→ **节选**
这道题让我们求一棵二叉树的所有左子叶的和,那么看到这道题我们知道这肯定是考二叉树的遍历问题,那么最简洁的写法肯定是用递归,由于我们只需要累加左子叶之和,那么我们在进入递归函数的时候需要知道当前结点是否是左子节点,如果是左子节点,而且该左子节点再没有子节点了说明其是左子叶,那么我们将其值加入结果res中,我们用一个bool型的变量,如果为true说明当前结点是左子节点,若为false则说明是右子节点,不做特殊处理,整个来说就是个递归的先序遍历的写法,参见代码如下:
/// Recursion
/// Time Complexity: O(n)
/// Space Complexity: O(h)
/// Definition for a binary tree node.
struct TreeNode {
int val;
TreeNode *left;
TreeNode *right;
TreeNode(int x) : val(x), left(NULL), right(NULL) {}
};
class Solution {
private:
int res = 0;
public:
int sumOfLeftLeaves(TreeNode* root) {
if(!root) return 0;
dfs(root, false);
return res;
}
private:
void dfs(TreeNode* node, bool isLeft){
if(!node->left && !node->right){
if(isLeft) res += node->val;
return;
}
if(node->left) dfs(node->left, true);
if(node->right) dfs(node->right, false);
}
};
问题7:Binary Tree Paths
/// Recursive
/// Time Complexity: O(n), where n is the node's number in the tree
/// Space Complexity: O(h), where h is the height of the tree
class Solution {
public:
vector<string> binaryTreePaths(TreeNode* root) {
vector<string> res;
//递归的终止条件
if(root == NULL)
return res;
//只有根节点
if(root->left == NULL && root->right == NULL){
res.push_back(to_string(root->val));
return res;
}
vector<string> leftPaths = binaryTreePaths(root->left);//获得左子树所有路径
for(int i = 0 ; i < leftPaths.size() ; i ++)
res.push_back(to_string(root->val) + "->" + leftPaths[i]);
vector<string> rightPaths = binaryTreePaths(root->right);//得右子树所有路径
for(int i = 0 ; i < rightPaths.size() ; i ++)
res.push_back(to_string(root->val) + "->" + rightPaths[i]);
return res;
}
};问题8:Path Sum II
原题
Given a binary tree and a sum, find all root-to-leaf paths where each path’s sum equals the given sum.
Note: A leaf is a node with no children.
Example:
Given the below binary tree and sum = 22,
5
/ \
4 8
/ / \
11 13 4
/ \ / \
7 2 5 1
Return:
[
[5,4,11,2],
[5,8,4,5]
]
class Solution {
public:
vector<vector<int>> pathSum(TreeNode* root, int sum) {
vector<vector<int>> res;
if(!root)
return res;
vector<int> tres;
dfs(root, tres, 0, sum, res);
return res;
}
private:
/**
*进行深度优先遍历
* @param node 当前节点
* @param tres 把路径保存到这
* @param tsum 临时和,用来判断找到的路径的和是否和总和相同
* @param sum 总和(已知)

→ **数据**

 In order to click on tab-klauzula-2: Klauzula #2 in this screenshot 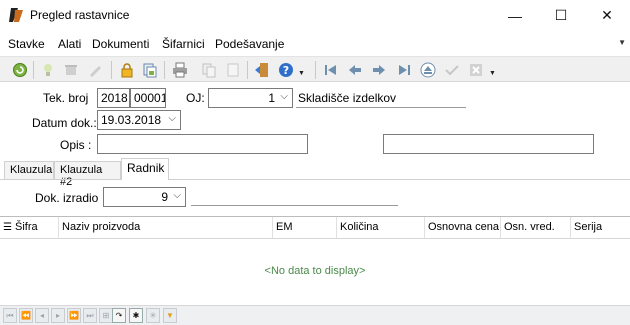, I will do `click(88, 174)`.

...

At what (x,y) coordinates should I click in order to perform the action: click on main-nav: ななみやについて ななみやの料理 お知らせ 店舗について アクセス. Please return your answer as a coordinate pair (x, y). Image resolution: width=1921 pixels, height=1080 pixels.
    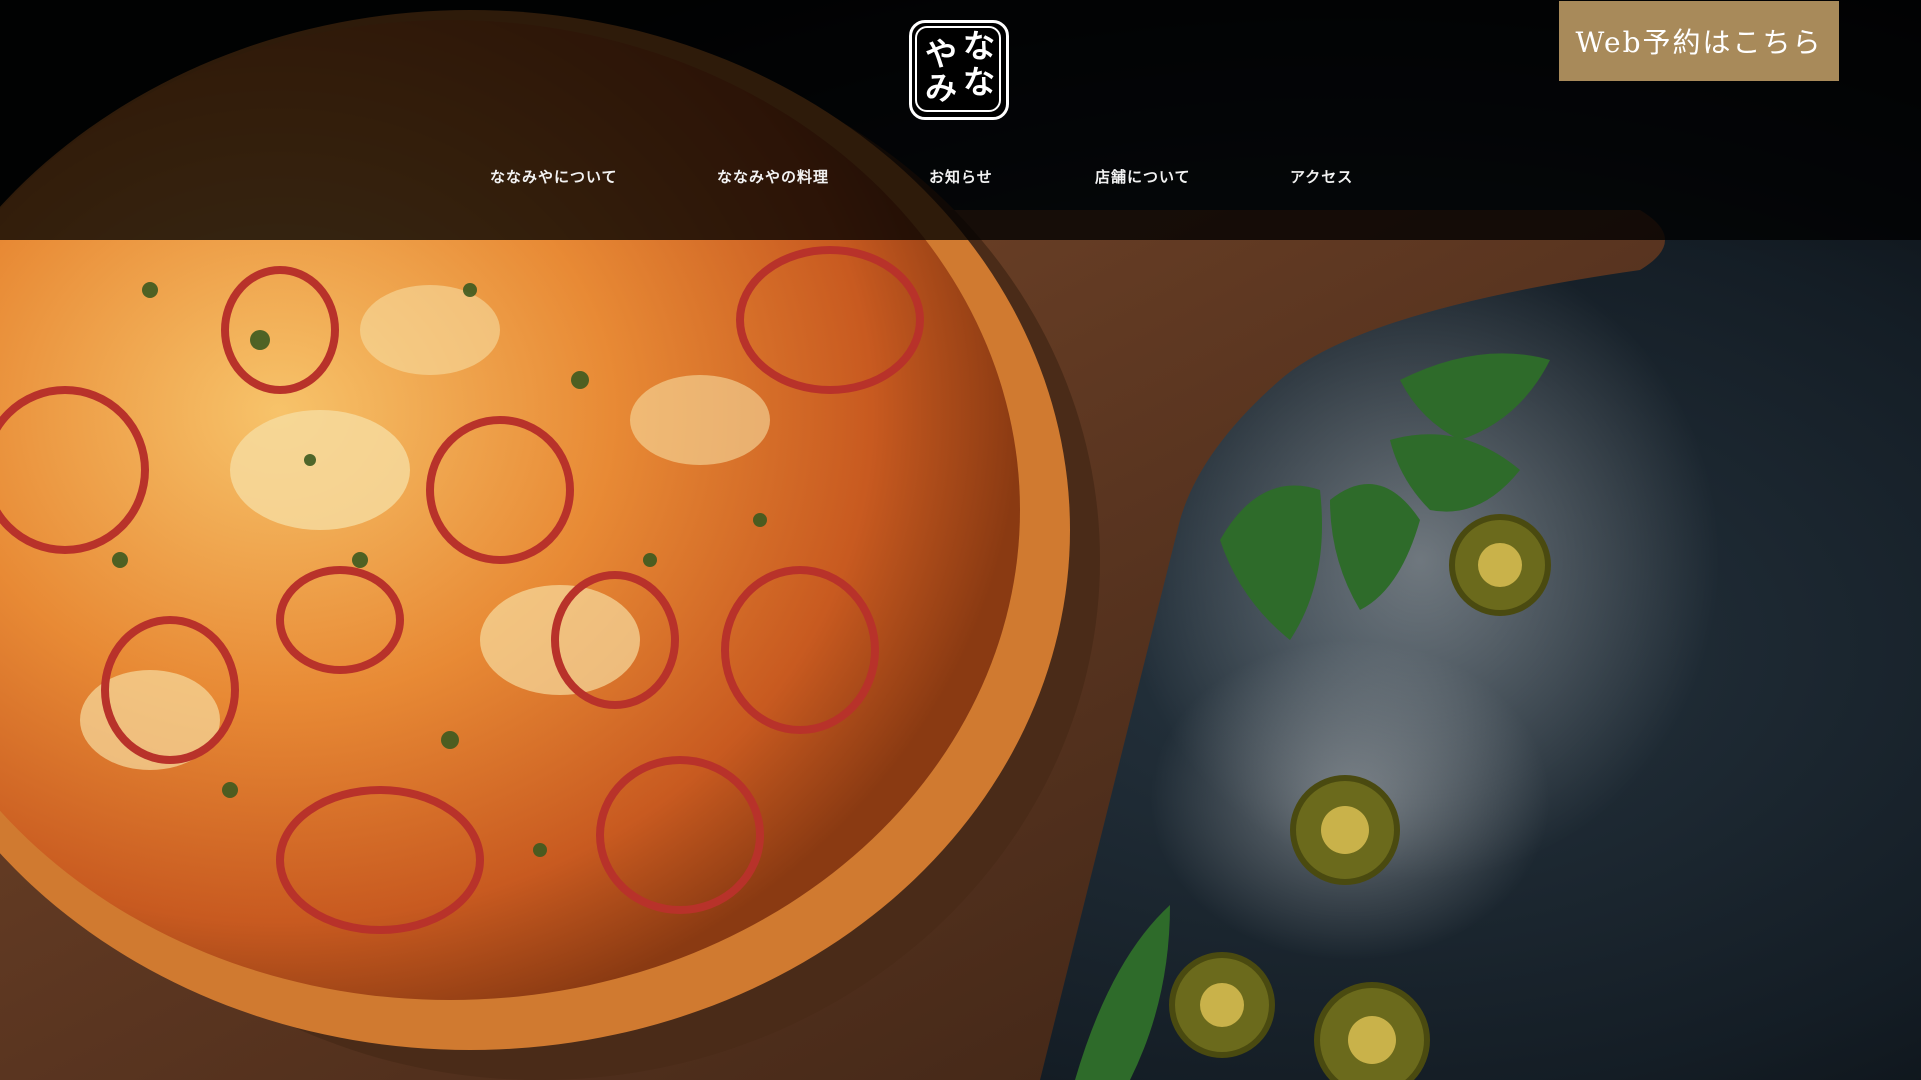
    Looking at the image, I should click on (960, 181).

→ **练习任务**
**A)** 根据二叉树题解回答:
(i) 在求左子叶之和的解法中,bool型变量为true时说明当前结点是什么?
(ii) 问题7的代码注释里,空间复杂度O(h)中的h指什么?
(iii) 问题8的示例中,给定的sum是多少?
**B)** 二叉树题解在最后一行之后还应写些什么?请接着续写下去。
这些记录在本练习中用不上。

→ **参考答案**
**A)**
(i) 左子节点
(ii) 树的高度
(iii) 22

**B)**
* @param res 所有路径保存到这
*/
void dfs(TreeNode* node, vector<int>& tres, int tsum,
int sum, vector<vector<int>>& res){
tres.push_back(node->val);
tsum += node->val;
//只有根节点的时候或者是已经没有子结点,就是已经遍历完了
if(!node->left && !node->right){
if(tsum == sum)
res.push_back(tres);
}
else {
if (node->left)
dfs(node->left, tres, tsum, sum, res);
if (node->right)
dfs(node->right, tres, tsum, sum, res);
}
//把tres容器里面的元素删除
tres.pop_back();
return;
}
};问题9:Sum Root to Leaf Numbers
Given a binary tree containing digits from 0-9 only, each root-to-leaf path could represent a number.
An example is the root-to-leaf path 1->2->3 which represents the number 123.
Find the total sum of all root-to-leaf numbers.
Note: A leaf is a node with no children.
Example:
Input: [1,2,3]
1
/ \
2 3
Output: 25
Explanation:
The root-to-leaf path 1->2 represents the number 12.
The root-to-leaf path 1->3 represents the number 13.
Therefore, sum = 12 + 13 = 25.class Solution {
public:
int sumNumbers(TreeNode* root) {
if(!root) return 0;
int res = 0;
dfs(root, 0, res);
return res;
}
private:
void dfs(TreeNode* node, int tnum, int& sum){
//把新的结点*10倍再加上原来的结点
tnum = tnum * 10 + node->val;
if(!node->left && !node->right)
sum += tnum;
else{
if(node->left)
dfs(node->left, tnum, sum);
if(node->right)
dfs(node->right, tnum, sum);
}
}
};
问题10:Path Sum III
You are given a binary tree in which each node contains an integer value.
Find the number of paths that sum to a given value.
The path does not need to start or end at the root or a leaf, but it must go downwards
(traveling only from parent nodes to child nodes).
The tree has no more than 1,000 nodes and the values are in the range -1,000,000 to 1,000,000.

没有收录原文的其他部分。